Exercise directions:
From the entries that follow, reproduce exactly and only the lines from the line with "1440x810 pixels." to the line with "Open the app", endpoints included.

Dataset entries:
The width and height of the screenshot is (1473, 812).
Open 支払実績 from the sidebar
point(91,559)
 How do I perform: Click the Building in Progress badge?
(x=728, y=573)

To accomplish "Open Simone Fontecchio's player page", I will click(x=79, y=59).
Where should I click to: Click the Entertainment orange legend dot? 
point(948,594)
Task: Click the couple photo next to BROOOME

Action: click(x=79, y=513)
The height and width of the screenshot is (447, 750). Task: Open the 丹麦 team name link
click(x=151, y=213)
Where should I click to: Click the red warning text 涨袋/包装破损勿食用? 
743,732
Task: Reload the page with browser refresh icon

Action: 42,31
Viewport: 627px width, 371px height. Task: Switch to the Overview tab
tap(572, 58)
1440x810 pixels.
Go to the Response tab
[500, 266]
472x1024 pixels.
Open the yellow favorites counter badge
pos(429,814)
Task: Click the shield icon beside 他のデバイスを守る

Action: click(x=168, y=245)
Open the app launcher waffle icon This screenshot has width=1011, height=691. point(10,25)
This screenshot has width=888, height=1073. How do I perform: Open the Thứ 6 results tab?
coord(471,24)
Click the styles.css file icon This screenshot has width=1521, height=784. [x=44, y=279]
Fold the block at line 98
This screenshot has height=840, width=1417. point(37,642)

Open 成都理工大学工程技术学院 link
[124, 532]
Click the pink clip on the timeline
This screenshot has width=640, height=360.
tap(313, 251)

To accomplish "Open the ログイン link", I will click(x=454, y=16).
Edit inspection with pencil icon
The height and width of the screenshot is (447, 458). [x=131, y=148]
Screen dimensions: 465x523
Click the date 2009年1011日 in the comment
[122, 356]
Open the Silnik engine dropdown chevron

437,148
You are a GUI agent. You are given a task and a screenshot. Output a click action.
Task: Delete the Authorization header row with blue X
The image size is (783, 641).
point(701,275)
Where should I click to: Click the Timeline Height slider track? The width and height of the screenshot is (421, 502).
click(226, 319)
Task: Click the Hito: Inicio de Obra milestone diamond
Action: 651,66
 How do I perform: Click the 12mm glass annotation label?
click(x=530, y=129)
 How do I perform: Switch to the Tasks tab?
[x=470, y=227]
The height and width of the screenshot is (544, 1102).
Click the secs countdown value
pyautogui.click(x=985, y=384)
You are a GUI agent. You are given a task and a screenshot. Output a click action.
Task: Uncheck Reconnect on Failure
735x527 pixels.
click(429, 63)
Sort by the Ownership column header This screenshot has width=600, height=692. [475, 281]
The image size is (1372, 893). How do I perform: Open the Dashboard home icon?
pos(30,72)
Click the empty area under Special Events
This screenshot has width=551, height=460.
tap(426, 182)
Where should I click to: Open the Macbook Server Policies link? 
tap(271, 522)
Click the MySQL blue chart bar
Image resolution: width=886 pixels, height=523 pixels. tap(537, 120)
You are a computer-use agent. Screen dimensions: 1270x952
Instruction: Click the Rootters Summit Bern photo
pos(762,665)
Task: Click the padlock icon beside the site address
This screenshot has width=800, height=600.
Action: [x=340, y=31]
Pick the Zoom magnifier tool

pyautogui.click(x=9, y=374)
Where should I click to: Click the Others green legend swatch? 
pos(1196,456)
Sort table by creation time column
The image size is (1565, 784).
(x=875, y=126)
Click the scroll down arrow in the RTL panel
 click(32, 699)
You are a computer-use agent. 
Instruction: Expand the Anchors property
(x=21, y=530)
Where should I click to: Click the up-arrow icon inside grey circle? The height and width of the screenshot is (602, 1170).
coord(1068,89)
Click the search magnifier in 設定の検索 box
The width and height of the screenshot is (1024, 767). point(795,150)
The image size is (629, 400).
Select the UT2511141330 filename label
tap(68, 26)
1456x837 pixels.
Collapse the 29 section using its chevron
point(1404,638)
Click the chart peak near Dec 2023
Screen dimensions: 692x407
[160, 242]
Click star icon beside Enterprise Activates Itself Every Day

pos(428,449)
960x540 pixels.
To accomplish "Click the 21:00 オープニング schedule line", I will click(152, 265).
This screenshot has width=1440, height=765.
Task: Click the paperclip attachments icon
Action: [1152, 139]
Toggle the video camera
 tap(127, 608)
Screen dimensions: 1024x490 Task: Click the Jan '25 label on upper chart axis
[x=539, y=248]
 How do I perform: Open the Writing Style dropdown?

Finished task:
1440x810 pixels.
Go to the Response tab
[500, 266]
472x1024 pixels.
Open the yellow favorites counter badge
pos(429,814)
Task: Click the shield icon beside 他のデバイスを守る

Action: click(x=168, y=245)
Open the app launcher waffle icon This screenshot has width=1011, height=691. point(10,25)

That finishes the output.